FIELD VISIT · CHINA

Inside One of the World’s Largest Logistics Operation

Millions of parcels. Every single day. Moving with speed, precision, and almost no room for error.

The Value Logistics team recently had the opportunity to visit YTO Express at their Northern Headquarters Base in Yongqing County, China. It was a visit that offered a rare, firsthand look at logistics operating at a scale most of the world rarely sees.

Founded in 2000, YTO Express has grown from an express delivery company into one of China’s most comprehensive logistics enterprises. Over two decades, it has built a network spanning express delivery, aviation logistics, technology, e-commerce, international freight, and financial services, with thousands of service outlets, distribution centers, and transportation routes operating across China and beyond.

Today, YTO Express is recognized as one of the leading players in China’s logistics sector and serves as a benchmark for organizations seeking to understand how large-scale logistics networks can be built, managed, and optimized. Being in that facility made it easy to understand why.What makes YTO particularly interesting isn’t just the size of the operation. It’s the thinking behind it.

Delegates studying the architectural scale model of the Northern Headquarters Base, Yongqing County.

Automated sorting systems, intelligent warehousing, data analytics, and a dedicated air cargo network form the backbone of an operation designed not just to handle today’s volumes  but to absorb tomorrow’s.”

The Northern Headquarters Base itself is a reflection of that philosophy: built for scale, built for growth, and built with the future firmly in mind.

What stood out during the visit

01
Technology is the foundation every layer runs on systems enabling consistency at impossible scale.

02
Infrastructure and people grow together. Behind every automated process is a workforce that knows its role.
03
Built for demand that hasn’t arrived yet  long-term planning runs through every design decision.

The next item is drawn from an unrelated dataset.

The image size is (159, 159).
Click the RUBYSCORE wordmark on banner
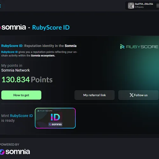[x=142, y=47]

For Value Logistics, the visit raised useful questions about growth, investment, and what it takes to build logistics systems that can genuinely serve a region’s future needs. Not every lesson translates directly, but the underlying principles  think ahead, invest deliberately, build for scale are universally relevant.

There is always something valuable in seeing how others have solved the problems you are still working on.